I have a controller method something like:

public class FooController : Controller {

    private IApi api;

    public FooController(IApi api) { 
        this.api = api;
    }

    public ActionResult Index() {
        try {
            var data = api.GetSomeData();
            return(View(data));
        } catch(WebServiceException wsx) {
            if(wsx.StatusCode == 409) return(View("Conflict", wsx));
            throw;
        }
    }
}

The API instance is a wrapper around a ServiceStack JsonClient, and I've got methods on my ServiceStack service that will throw 409 conflicts like:

throw HttpError.Conflict(StatusMessages.USERNAME_NOT_AVAILABLE);

In my unit testing, I'm using Moq to mock the IApi, but I cannot work out how to 'simulate' the WebServiceException that's thrown by the JsonClient when the remote server returns a 409. My unit test code looks like this:

var mockApi = new Mock<IApi>();
var ex = HttpError.Conflict(StatusMessages.USERNAME_NOT_AVAILABLE);
var wsx = new WebServiceException(ex.Message, ex);
wsx.StatusCode = (int)HttpStatusCode.Conflict;
wsx.StatusDescription = ex.Message;

mockApi.Setup(api => api.GetSomeData()).Throws(wsx);

var c = new FooController(mockApi.Object);
var result = c.Index() as ViewResult;
result.ShouldNotBe(null);
result.ViewName.ShouldBe("Conflict");

However, there's a couple of fields - ErrorMessage, ErrorCode, ResponseStatus - that are read-only and so can't be set in my unit test.

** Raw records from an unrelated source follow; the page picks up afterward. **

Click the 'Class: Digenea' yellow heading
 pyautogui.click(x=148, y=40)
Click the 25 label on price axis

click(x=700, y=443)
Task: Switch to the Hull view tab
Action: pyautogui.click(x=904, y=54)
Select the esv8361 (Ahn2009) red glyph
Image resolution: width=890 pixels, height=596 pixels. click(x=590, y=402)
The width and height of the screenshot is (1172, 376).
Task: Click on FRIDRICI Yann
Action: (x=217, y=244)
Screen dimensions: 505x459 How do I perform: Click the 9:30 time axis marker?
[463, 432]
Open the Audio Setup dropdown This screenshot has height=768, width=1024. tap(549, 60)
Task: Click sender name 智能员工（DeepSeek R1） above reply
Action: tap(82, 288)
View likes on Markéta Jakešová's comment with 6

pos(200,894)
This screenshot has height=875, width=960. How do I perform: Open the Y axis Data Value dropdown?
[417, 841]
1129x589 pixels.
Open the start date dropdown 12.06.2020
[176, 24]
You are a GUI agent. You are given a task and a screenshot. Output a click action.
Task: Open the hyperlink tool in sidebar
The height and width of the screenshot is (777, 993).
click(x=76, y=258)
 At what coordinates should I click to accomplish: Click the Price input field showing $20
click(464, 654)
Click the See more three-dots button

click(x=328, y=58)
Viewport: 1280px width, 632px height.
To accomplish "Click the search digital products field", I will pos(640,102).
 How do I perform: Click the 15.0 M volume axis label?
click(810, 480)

How can I get ServiceStack to throw the same WebServiceException within a unit test that's being thrown when the client receives an HTTP error response from a server?

1 Answer 1

1

Looking at the source code for WebServiceException, it seems that ErrorMessage, ErrorCode, and ResponseStatus are extracted from ResponseDto, which is publically settable.

And it looks like there is a CreateResponseStatus(string errorCode, string errorMessage, IEnumerable<ValidationErrorField> validationErrors) method here which will help creating this?